What is needed: What is needed is an exact copy of the entries, with the pictures excluded.

START Extracted data

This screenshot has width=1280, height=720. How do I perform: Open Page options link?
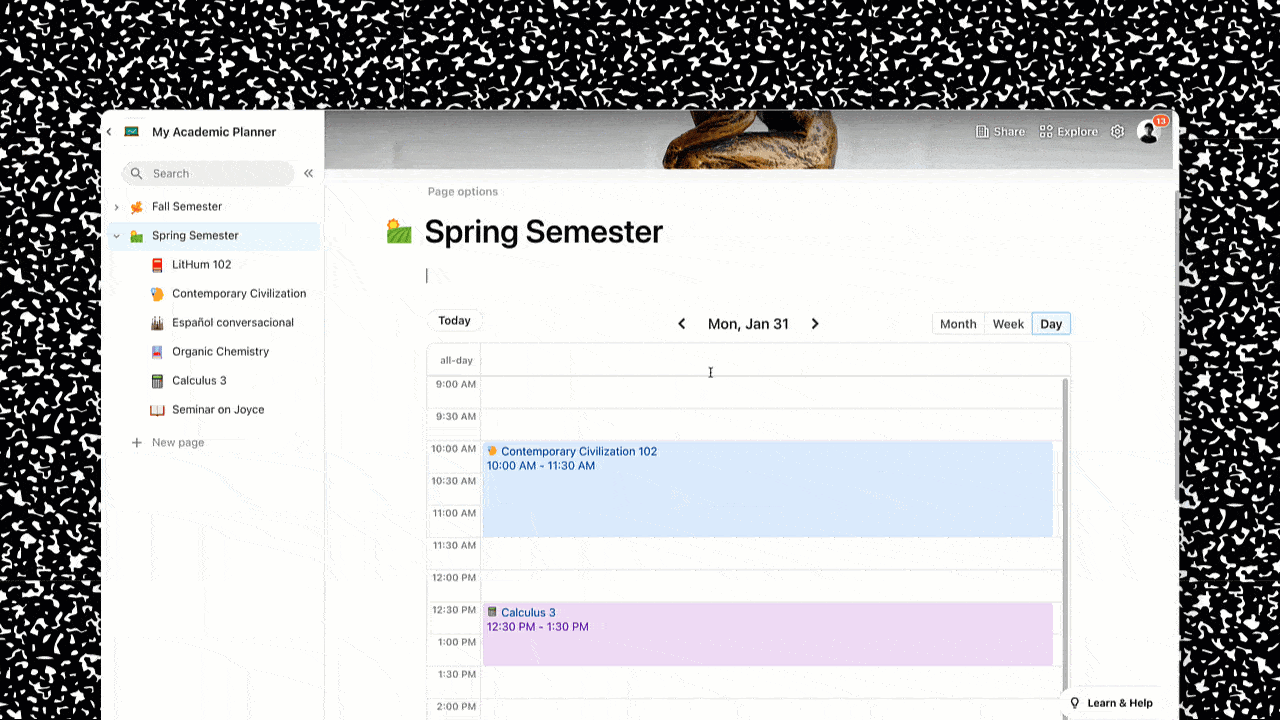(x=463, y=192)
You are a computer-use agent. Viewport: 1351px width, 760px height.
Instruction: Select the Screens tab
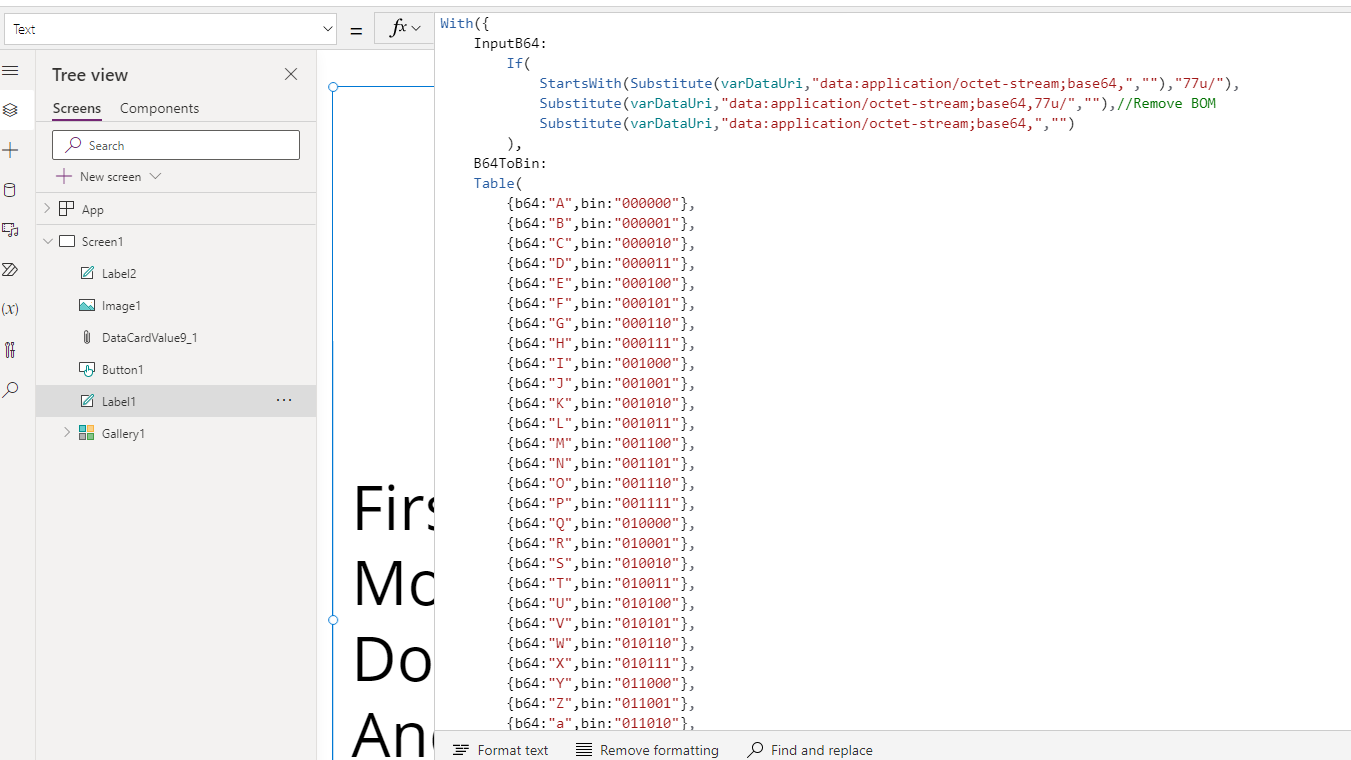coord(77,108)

END Extracted data

Response to the task:
This screenshot has width=1280, height=720. How do I perform: Open Page options link?
(x=463, y=192)
You are a computer-use agent. Viewport: 1351px width, 760px height.
Instruction: Select the Screens tab
coord(77,108)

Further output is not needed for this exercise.